Abstract
Purpose :
The most common causes of ME (DR, nAMD, and RVO) can affect both eyes. Bilateral ME significantly impacts a patient's visual function and ability to perform tasks of daily living. This study aims to understand the prevalence of bilateral ME at initial diagnosis (baseline) for patients with DR, nAMD and RVO, and second eye involvement at 1 year (1yr) for patients with unilateral ME at baseline.
Methods :
A retrospective observational claims database study, using Truven® marketscan, in adults (≥ 18 years) with at least one diagnosis of ME between Oct 2016 to Jun 2018 as ascertained by the ICD-10 codes. Patients were categorized into three groups according to ME involvement at initial diagnosis: unilateral (right or left), bilateral or unspecified. Patients with unilateral ME at baseline were followed for 1yr to estimate the bilateral involvement (Figure 1).
Results :
Out of 37,827 patients with DR, 23,250 (61%) had an initial diagnosis of bilateral ME, 13,492 (36%) had unilateral involvement; and 1085 (3%) unspecified. Of 13,492 with unilateral ME at baseline, only 2490 had at least 1-yr follow-up. Of these, 573 (23%) developed bilateral involvement at 1yr as follows: 14% within the first 3 months, 5% between 4-6 months, 2-3% between 7-9 months and 2% between 10-12 months.

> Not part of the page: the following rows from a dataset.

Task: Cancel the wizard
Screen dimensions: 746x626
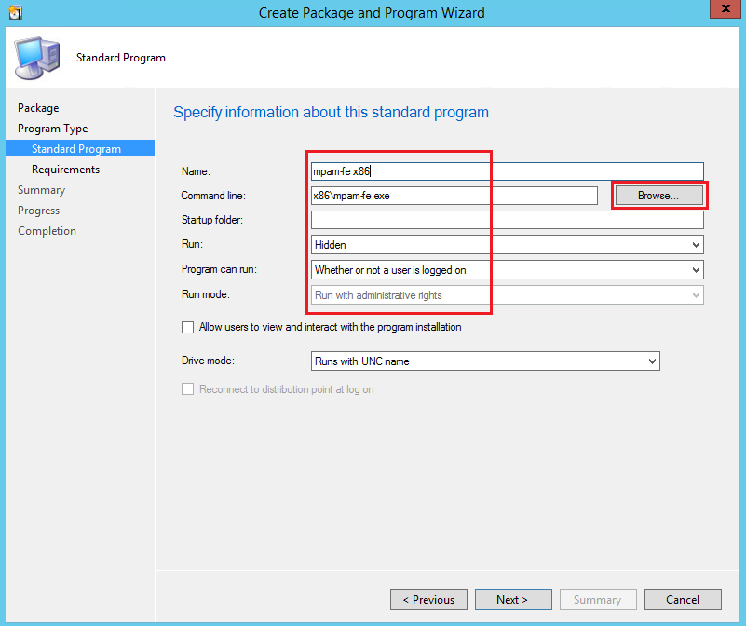Action: point(683,600)
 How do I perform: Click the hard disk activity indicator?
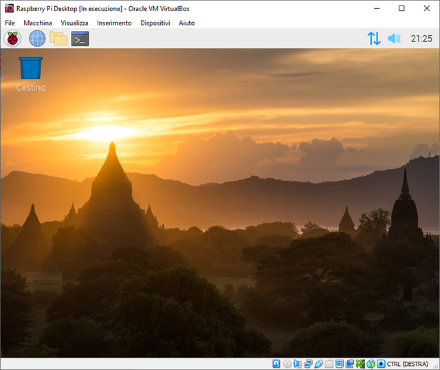(x=276, y=364)
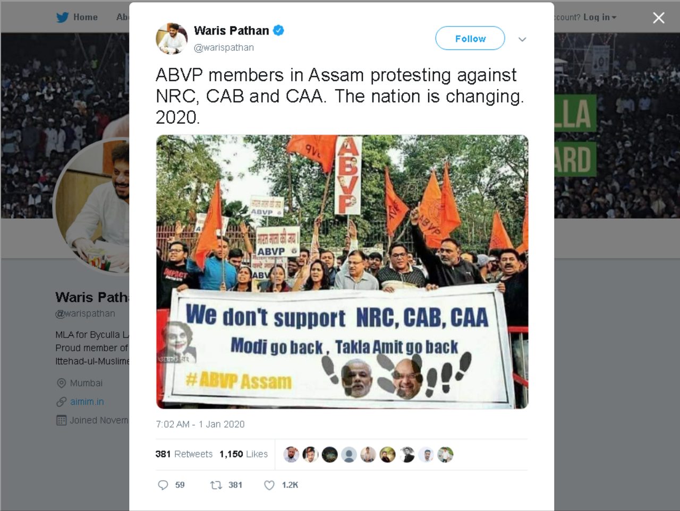Image resolution: width=680 pixels, height=511 pixels.
Task: Open the first liker's avatar
Action: click(x=291, y=455)
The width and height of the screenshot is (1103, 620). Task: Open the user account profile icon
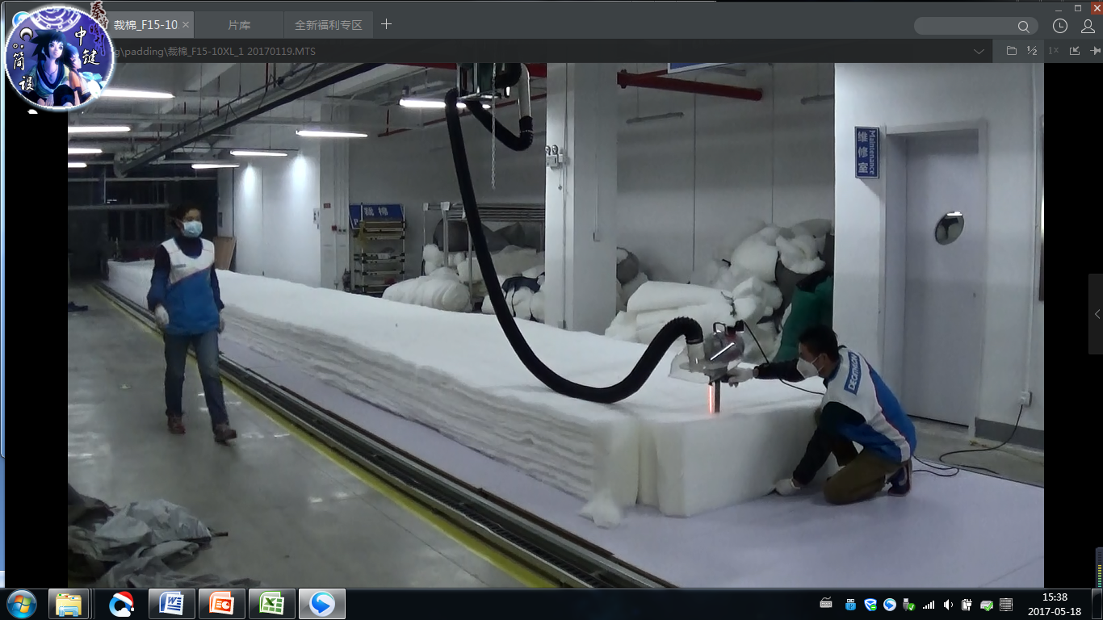1087,26
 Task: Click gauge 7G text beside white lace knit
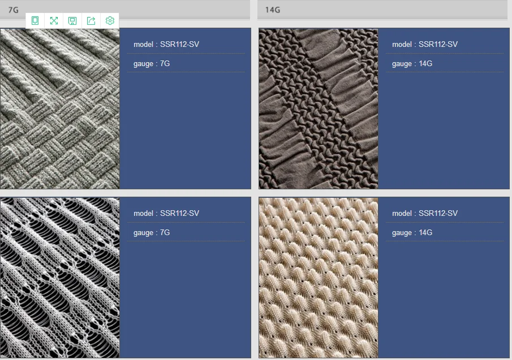[x=152, y=233]
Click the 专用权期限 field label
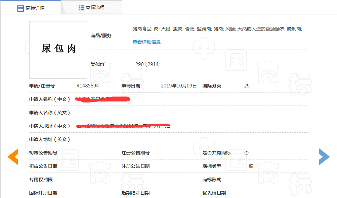This screenshot has height=198, width=337. click(x=41, y=180)
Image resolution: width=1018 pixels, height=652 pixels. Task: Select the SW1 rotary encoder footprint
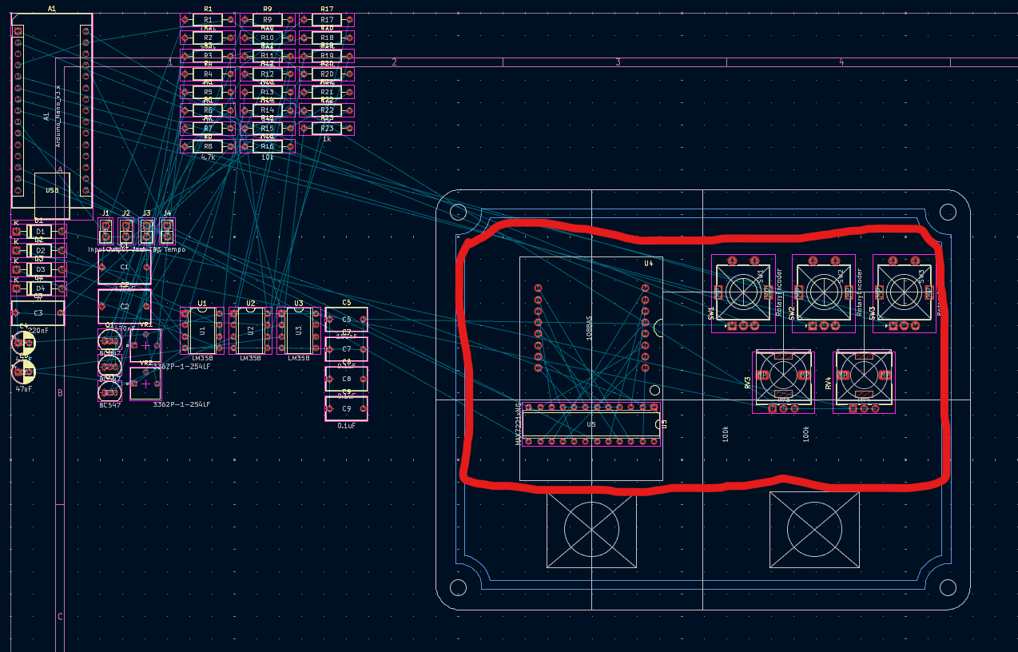pos(744,292)
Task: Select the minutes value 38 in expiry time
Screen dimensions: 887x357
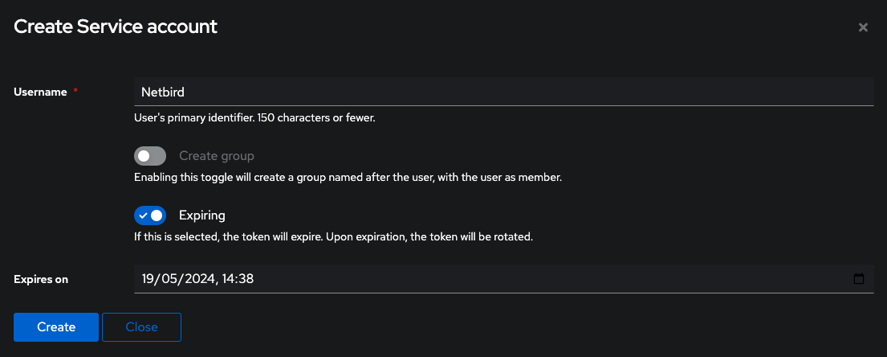Action: tap(246, 279)
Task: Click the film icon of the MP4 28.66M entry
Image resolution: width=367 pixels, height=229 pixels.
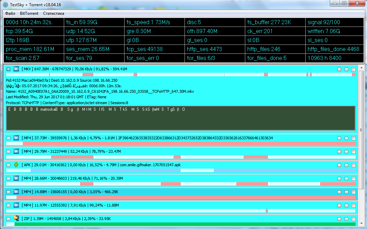Action: click(x=16, y=178)
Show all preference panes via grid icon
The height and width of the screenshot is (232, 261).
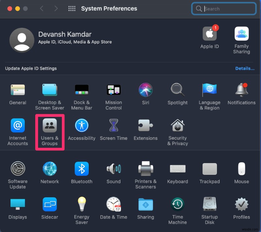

Extrapolating the observed bilateral involvement rate to all patients with unilateral involvement (36%), 8% developed bilateral macular edema at 1yr.
Bilateral rates for nAMD and ME secondary to RVO estimated in an analogous manner are given in Table 1. Of 30,548 nAMD and 11,953 RVO patients, 9,097 (30%) and 473 (4%) had an initial diagnosis of bilateral ME respectively, with additional 9% and 2% developing bilateral ME by 1yr.
Conclusions :
At the initial diagnosis, DR patients had a greater proportion of bilateral ME (61%) compared to nAMD (30%) and RVO (4%). Fewer RVO patients developed bilateral ME by 1yr compared to DR and nAMD patients. In summary, ME secondary to DR and nAMD frequently affect both eyes and regular bilateral monitoring is necessary. Evaluation of risk factors associated with more severe disease and vision threatening complications such as ME is warranted.
This is a 2021 ARVO Annual Meeting abstract.